** MATERIAL PROVIDED follows **
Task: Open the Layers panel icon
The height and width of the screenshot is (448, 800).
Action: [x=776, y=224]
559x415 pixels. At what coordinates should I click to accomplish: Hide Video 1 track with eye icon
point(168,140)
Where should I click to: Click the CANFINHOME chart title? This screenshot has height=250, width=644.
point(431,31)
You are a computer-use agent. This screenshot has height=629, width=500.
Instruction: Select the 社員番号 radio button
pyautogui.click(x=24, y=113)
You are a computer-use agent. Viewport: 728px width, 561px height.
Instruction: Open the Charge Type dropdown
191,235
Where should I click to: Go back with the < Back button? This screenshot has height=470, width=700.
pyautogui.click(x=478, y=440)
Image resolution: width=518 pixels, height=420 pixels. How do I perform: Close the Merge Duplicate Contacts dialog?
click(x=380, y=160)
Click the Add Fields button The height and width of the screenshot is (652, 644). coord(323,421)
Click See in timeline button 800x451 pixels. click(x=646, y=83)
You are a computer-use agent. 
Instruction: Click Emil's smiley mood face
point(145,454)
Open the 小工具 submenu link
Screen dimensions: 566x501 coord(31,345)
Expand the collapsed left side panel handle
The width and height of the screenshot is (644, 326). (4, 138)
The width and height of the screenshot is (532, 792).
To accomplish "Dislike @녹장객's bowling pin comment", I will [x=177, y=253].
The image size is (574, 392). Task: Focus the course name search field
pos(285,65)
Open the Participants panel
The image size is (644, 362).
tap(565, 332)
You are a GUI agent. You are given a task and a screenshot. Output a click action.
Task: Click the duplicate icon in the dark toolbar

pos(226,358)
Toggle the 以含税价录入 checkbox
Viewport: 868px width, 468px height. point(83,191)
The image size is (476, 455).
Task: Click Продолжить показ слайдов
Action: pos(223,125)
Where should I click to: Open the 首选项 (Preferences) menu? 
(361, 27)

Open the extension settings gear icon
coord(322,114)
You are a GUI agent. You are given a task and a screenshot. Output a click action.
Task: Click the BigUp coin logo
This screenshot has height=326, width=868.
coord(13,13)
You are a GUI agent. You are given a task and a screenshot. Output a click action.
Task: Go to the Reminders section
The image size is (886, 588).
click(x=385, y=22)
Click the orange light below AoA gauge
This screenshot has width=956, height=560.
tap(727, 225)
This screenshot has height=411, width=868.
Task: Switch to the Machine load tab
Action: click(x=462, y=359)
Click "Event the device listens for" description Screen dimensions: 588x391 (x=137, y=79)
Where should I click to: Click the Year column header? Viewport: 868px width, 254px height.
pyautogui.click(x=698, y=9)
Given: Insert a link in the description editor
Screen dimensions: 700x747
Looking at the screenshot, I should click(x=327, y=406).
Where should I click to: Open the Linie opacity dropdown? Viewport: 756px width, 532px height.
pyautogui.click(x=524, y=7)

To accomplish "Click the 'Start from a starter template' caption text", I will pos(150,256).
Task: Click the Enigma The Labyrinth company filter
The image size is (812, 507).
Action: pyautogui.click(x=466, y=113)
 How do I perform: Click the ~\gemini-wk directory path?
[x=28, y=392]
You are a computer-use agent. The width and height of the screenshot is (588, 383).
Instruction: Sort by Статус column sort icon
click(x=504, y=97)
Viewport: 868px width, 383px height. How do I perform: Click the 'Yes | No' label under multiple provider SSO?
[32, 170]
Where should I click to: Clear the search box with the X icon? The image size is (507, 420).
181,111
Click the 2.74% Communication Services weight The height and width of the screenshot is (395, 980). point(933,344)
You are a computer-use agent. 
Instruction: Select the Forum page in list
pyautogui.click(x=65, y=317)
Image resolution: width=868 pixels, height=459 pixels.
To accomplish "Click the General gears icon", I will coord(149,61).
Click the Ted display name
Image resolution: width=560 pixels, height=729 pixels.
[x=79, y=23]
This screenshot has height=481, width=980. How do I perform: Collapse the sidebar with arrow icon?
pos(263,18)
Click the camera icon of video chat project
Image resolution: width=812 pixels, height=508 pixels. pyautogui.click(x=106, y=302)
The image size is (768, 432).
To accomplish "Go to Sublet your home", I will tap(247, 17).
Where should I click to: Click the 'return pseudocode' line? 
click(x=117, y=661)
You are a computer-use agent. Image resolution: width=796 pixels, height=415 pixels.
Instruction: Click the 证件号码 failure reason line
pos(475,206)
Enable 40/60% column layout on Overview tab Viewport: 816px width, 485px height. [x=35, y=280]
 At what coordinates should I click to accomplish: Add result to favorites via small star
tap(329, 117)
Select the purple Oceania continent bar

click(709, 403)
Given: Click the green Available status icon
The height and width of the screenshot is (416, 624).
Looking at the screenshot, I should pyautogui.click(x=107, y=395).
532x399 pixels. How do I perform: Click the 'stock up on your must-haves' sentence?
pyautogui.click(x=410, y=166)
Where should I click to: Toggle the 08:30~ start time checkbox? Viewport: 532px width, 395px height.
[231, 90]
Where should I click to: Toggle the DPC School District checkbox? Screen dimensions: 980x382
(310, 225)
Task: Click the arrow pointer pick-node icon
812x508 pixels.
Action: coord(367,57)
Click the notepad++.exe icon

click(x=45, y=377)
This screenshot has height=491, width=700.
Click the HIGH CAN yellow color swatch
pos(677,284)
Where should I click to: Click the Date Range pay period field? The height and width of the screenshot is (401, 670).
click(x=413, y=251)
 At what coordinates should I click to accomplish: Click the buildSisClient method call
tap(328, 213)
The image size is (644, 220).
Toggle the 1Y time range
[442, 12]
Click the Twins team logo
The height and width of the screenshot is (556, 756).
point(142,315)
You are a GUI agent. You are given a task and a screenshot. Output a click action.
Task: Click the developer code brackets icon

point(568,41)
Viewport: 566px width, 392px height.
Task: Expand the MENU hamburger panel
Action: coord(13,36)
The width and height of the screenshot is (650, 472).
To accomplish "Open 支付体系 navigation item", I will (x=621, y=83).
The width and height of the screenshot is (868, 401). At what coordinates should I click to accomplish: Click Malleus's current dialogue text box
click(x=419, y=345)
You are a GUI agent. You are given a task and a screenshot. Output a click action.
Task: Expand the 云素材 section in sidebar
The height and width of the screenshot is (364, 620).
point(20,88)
** End of MATERIAL PROVIDED **
▶ [INSTRUCTIONS TO FOLLOW] After locating the line holding "At what coordinates should I click to accomplish: Add" above, output exactly that line and every line after it through the line holding "Given: Click the green Available status icon". Include nothing else.

▶ [FINAL ANSWER]
 At what coordinates should I click to accomplish: Add result to favorites via small star
tap(329, 117)
Select the purple Oceania continent bar

click(709, 403)
Given: Click the green Available status icon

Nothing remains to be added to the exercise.